Marco Aurelio sull’adattarsi
“Adattati alla vita che ti è stata data.” — Marco Aurelio, nelle Meditazioni, dà l’ordine: «Ἐπιτήδειος γενοῦ τῷ παρόντι βίῳ.» — Una filosofia da manuale di sopravvivenza.

Unknown — "Hercules" (c. 30 BCE–20 CE), CC0
Marco Aurelio: piegarsi, non spezzarsi.
Nelle Meditazioni (Libro VI, 39), Marco scrive: «Ἐπιτήδειος γενοῦ τῷ παρόντι βίῳ.» — “Adattati alla vita che ti è stata data.” Non lo scriveva da una villa tra i giardini, ma da tende militari sul Danubio, con la sventura negli occhi.
Perché gli stoici scelgono l’adattamento.
Per Marco, la filosofia non era uno sport da poltrona. Non puoi scrivere il copione della tua fortuna o delle tue perdite. Conta solo la risposta: adattarsi, improvvisare, resistere.

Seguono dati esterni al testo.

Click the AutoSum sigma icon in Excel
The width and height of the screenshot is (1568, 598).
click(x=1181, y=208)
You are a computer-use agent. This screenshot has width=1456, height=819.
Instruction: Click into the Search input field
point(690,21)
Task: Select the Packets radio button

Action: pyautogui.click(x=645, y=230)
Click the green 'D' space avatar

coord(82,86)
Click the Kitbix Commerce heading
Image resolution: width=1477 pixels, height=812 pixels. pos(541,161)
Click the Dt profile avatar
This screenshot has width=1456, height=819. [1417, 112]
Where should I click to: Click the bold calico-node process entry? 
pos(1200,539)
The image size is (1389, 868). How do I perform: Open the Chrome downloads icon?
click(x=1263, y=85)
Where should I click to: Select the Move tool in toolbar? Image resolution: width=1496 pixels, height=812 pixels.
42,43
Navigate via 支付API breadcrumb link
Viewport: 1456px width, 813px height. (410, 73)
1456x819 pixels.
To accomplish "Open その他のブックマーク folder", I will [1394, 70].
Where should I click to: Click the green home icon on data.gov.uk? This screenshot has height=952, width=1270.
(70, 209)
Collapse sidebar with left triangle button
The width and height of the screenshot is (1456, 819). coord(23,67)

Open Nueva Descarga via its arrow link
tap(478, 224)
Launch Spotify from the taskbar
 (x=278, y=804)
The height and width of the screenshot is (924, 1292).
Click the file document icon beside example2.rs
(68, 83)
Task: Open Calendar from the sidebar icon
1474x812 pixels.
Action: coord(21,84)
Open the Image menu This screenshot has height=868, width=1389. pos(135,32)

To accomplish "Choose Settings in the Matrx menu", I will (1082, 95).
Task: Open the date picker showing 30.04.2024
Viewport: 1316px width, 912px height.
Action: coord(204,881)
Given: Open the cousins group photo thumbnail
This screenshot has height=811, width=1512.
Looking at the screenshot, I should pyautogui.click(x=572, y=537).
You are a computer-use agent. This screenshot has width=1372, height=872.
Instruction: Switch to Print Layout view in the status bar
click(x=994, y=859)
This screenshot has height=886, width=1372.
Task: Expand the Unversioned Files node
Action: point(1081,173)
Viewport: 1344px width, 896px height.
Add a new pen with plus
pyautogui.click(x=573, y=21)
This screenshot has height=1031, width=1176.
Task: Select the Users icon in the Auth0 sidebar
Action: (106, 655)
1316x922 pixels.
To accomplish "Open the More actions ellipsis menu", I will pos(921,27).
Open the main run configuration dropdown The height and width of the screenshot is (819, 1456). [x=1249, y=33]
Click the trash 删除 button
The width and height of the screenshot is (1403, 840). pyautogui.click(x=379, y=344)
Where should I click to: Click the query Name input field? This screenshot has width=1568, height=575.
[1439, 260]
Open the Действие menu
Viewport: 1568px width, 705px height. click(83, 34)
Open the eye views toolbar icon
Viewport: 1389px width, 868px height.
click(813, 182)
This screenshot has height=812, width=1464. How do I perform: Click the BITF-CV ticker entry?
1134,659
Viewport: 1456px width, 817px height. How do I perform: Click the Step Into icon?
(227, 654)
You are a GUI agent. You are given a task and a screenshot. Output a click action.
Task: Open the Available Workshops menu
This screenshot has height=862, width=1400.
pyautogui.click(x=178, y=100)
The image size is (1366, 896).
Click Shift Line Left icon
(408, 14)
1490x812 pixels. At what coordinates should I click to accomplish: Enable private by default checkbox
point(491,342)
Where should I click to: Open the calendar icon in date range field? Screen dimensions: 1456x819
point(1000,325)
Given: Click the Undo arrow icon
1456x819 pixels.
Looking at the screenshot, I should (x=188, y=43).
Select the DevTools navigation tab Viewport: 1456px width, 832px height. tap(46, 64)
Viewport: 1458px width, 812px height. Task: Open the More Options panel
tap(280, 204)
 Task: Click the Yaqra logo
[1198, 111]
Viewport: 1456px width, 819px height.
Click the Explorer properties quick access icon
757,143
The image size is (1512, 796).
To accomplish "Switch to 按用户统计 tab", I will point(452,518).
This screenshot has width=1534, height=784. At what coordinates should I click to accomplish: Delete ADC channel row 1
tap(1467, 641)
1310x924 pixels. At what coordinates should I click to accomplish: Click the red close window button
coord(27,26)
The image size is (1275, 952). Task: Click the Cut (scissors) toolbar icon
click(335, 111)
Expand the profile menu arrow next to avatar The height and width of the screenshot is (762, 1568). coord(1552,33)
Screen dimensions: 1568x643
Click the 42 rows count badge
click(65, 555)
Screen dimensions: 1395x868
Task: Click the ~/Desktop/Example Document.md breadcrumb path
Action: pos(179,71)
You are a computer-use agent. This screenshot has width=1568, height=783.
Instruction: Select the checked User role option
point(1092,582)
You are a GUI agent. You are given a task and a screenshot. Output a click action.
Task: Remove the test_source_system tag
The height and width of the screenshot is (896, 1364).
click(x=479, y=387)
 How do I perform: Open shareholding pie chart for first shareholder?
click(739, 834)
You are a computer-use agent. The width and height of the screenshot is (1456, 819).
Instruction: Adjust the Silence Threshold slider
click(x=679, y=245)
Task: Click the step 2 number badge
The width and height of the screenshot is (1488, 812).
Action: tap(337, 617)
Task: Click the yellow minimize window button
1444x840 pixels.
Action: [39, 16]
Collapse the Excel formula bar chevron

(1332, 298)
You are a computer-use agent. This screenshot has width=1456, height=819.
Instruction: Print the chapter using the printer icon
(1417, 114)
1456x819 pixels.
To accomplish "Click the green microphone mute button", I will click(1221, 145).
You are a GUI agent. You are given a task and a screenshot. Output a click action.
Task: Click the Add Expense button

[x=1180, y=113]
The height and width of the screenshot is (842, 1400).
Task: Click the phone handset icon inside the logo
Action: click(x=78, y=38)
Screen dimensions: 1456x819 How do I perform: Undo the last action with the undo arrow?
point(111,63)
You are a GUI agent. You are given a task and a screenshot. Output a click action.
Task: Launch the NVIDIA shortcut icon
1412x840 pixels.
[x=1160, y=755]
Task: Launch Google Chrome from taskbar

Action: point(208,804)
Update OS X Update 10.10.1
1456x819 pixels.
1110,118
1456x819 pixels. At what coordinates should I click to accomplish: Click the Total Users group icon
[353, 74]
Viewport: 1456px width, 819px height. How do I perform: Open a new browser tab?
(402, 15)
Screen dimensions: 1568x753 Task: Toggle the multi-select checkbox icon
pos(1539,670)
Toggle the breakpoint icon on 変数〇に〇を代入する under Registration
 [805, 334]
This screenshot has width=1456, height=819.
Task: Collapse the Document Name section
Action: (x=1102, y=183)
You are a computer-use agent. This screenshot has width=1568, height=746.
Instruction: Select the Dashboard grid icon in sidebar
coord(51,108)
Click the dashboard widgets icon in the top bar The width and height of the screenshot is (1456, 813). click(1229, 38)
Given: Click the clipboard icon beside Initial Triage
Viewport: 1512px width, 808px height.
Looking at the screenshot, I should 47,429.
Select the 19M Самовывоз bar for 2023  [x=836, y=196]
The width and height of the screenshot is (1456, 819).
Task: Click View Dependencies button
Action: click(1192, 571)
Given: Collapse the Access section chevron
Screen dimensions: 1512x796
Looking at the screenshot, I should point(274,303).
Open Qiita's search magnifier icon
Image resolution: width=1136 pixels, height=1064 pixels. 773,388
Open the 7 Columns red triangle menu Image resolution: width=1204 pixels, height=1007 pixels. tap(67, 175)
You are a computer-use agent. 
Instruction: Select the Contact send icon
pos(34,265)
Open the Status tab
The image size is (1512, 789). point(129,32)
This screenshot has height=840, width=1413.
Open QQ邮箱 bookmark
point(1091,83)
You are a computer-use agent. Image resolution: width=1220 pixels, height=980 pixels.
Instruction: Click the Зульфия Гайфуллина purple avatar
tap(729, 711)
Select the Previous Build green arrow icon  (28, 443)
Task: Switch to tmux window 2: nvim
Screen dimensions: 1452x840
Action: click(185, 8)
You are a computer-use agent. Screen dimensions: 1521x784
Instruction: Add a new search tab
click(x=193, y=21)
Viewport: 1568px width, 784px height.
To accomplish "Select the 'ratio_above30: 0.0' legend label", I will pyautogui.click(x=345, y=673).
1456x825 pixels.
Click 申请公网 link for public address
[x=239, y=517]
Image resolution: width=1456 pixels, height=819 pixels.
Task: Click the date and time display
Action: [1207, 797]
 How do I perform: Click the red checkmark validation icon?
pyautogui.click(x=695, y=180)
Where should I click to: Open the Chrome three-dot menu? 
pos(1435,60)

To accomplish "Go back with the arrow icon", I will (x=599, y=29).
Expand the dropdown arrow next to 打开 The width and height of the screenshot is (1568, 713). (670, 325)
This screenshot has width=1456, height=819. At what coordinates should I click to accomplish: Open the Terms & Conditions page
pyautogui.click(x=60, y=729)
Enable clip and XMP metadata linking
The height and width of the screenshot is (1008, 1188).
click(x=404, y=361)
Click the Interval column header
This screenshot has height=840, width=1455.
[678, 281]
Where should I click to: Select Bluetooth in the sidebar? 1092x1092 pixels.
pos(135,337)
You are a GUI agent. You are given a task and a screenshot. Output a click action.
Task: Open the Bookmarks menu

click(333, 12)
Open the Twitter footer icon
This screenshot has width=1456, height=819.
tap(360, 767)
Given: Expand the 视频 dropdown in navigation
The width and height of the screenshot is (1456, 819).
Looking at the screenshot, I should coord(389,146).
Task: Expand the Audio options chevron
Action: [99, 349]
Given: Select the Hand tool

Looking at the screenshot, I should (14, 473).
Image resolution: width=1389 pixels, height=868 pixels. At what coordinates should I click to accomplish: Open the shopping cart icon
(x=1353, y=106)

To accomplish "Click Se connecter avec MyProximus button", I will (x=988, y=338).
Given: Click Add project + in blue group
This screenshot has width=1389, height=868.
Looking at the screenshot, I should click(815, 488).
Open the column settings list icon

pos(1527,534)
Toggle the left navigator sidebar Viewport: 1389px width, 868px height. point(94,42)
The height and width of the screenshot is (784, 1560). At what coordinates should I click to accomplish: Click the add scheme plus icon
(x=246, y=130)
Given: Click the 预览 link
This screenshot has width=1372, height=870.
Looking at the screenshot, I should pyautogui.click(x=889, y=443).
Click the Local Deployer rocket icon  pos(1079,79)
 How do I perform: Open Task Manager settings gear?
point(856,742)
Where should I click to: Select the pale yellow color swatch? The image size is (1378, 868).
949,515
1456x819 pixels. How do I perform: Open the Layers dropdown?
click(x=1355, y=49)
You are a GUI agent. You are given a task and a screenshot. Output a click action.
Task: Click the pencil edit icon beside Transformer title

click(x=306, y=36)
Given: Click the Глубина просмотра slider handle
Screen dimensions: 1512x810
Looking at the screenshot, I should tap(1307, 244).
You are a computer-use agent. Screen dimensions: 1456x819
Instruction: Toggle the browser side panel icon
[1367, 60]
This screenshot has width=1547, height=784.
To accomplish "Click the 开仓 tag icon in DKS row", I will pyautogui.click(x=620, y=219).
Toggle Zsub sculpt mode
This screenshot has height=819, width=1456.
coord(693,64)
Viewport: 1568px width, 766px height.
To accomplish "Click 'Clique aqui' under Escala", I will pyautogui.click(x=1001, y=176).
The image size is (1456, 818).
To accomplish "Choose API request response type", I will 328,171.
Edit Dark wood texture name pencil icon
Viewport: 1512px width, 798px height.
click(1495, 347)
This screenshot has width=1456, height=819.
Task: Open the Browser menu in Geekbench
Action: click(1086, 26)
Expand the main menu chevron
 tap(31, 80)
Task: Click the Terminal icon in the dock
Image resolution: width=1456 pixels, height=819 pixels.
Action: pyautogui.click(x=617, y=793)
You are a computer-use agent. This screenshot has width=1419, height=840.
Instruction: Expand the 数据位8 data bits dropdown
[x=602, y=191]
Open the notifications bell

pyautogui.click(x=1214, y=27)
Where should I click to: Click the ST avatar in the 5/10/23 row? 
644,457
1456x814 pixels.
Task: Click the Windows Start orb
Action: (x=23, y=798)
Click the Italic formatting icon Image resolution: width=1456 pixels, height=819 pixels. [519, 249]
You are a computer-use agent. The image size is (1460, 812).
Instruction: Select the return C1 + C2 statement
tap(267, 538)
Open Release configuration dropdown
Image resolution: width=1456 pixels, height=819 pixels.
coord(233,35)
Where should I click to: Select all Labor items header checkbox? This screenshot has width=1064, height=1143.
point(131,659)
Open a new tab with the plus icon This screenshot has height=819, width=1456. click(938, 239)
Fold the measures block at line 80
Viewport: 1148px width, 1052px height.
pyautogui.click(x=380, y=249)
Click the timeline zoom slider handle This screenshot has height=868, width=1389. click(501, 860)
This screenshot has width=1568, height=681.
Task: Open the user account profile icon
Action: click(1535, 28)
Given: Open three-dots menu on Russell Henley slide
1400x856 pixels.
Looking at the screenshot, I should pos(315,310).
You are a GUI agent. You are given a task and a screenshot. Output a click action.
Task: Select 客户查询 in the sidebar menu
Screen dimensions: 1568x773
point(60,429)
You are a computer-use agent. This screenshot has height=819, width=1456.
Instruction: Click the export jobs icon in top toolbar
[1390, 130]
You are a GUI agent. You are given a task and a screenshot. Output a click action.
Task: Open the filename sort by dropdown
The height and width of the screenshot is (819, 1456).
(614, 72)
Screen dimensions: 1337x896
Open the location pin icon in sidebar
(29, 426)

Si costringeva a modellare l’anima sui fatti duri—non il contrario.
L’imperatore che faceva ciò che predicava.
Marco Aurelio perse figli, seppellì amici e governò durante la peste. Non scelse mai il proprio dolore, ma scelse sempre la propria risposta. Il suo taccuino, scarabocchiato di notte, ha superato il suo impero. Se lui riusciva a piegarsi, forse possiamo farlo anche noi.
Marco non poteva scegliere le sue battaglie. Ha affrontato pestilenze, tradimenti e guerre di confine—e continuava a ripetersi di modellare la propria armatura sulla realtà, non sui sogni. Il vero stoico non aspetta il bel tempo.